Beat Girl was John Barry's first film soundtrack commission, and a big break for Faith on the big screen. That wasn't the only first as Barry's music was later released as the UK's first soundtrack album!

From beat girls to Bond girls in view of what came next, you might say, as Barry was first approached following dissatisfaction with Monty Norman's original theme for Dr. No, working his magic on it and no doubt seeing lessons learned from his earlier jazz schooling & work with the Seven given full cinematic flight!

For From Russia With Love, Lionel Bart was commissioned to write the score. Perhaps unbelievably given his success in musical theatre, most notably with Oliver, Bart couldn't actually read or write music! Luckily somebody remembered John's name and he got himself the job with which his name is now probably synonymous.

Not that Barry knew much about Ian Fleming's creation at the time.
"When I was approached about Bond, all I knew about it was the cartoon strip in the Daily Express. Then we did. From Russia With Love, then Goldfinger, and the whole thing went mad. It made it much easier for me to get good work then. If you have a successful run, everything comes to you. Nothing succeeds like success."
It wasn't all strings & brass, though. Often overlooked is the fact that Barry was among the first film composers to make use of the synthesiser, the new tool in his sonic armoury first tested for On Her Majesty's Secret Service. And as GQ put it in the introduction to an interview with him for its Men Of The Year issue for 2006,
“Barry was the first man to make film soundtracks sexy, the first to treat them not just as part of the movie experience, but as particular pieces of music in their own right.

Music that swaggered with purpose. Back in the Sixties, when Britain's greatest film composer - with more than 120 scores for film and TV - was in his pomp, his themes epitomised glamour when glamour wasn't yet a career option, evoking a sophisticated world full of mystery, travel and sex.

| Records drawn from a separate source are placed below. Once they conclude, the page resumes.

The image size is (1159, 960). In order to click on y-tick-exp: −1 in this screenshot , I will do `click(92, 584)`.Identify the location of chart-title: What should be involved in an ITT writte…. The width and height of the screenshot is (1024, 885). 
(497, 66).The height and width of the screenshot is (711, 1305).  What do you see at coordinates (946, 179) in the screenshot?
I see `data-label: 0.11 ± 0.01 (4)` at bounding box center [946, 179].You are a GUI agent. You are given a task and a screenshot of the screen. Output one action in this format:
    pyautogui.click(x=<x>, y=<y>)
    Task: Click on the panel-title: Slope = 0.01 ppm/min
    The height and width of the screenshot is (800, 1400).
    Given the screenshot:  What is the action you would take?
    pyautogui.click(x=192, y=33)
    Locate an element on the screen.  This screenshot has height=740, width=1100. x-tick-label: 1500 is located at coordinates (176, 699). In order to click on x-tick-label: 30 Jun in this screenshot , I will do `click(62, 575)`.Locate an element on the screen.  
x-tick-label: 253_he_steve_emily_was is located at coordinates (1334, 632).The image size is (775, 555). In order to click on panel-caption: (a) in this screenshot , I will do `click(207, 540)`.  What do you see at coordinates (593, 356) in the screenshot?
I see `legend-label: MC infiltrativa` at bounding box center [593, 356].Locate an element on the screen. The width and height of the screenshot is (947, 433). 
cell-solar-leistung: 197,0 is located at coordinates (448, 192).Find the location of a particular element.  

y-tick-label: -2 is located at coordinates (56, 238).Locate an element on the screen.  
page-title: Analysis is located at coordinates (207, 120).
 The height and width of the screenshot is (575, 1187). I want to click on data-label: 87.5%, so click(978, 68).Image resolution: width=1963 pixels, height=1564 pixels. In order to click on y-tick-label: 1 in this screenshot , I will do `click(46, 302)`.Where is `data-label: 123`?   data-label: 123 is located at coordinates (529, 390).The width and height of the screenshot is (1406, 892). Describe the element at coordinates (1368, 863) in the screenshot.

He did everything on a grand scale, making music both delirious and maudlin, great orchestral sweeps that made you feel as though you were gliding through space, careering down a ravine, or driving at speed along an Italian motorway.

Take away the music from any James Bond film (and Barry scored 11 and worked on 12 of them), and you're left with a slightly arch caper movie. It was Barry who gave the Bond films their edge, who made them populist and sinister at the same time. Barry's Bond themes were dark, haunting and full of foreboding. As evocations of unbound sexuality, there was nothing to touch them. “
Can anyone have possibly summed it up better?

Maybe surprisingly Barry actually rated The Ipcress File as a bigger high point of his film-scoring career!

“Mike Caine was great in the role and the movies should have been bigger and better than Bond. They had this enormous potential, and I think actually were a truer reflection of the times.

The Bond people were smart; they made the same movie 12 times. They should have done something similar with The Ipcress File."
Coincidentally Michael Caine had been Barry's flatmate during the Swinging Sixties. The pair shared digs with Terence Stamp too! Speaking to Classic FM, Caine later revealed that he had been among the first people to hear the finished Goldfinger theme after being kept awake while his old friend worked on it!

"I came down in the morning and he was sitting there absolutely exhausted and said, 'I’ve got this tune for the Bond, what do you think of it?' And he played Goldfinger. I said it’s fantastic."
It was Caine who first famously outed him as a bit of a ladies man too. Newsweek concluding after he'd married Jane Birkin in 1965 that he...
"...drove off in his E-Type Jag with his E-Type wife."
John Barry passed away on January 30, 2011 at the age of 77, his place in celluloid history secured in large part thanks to James Bond.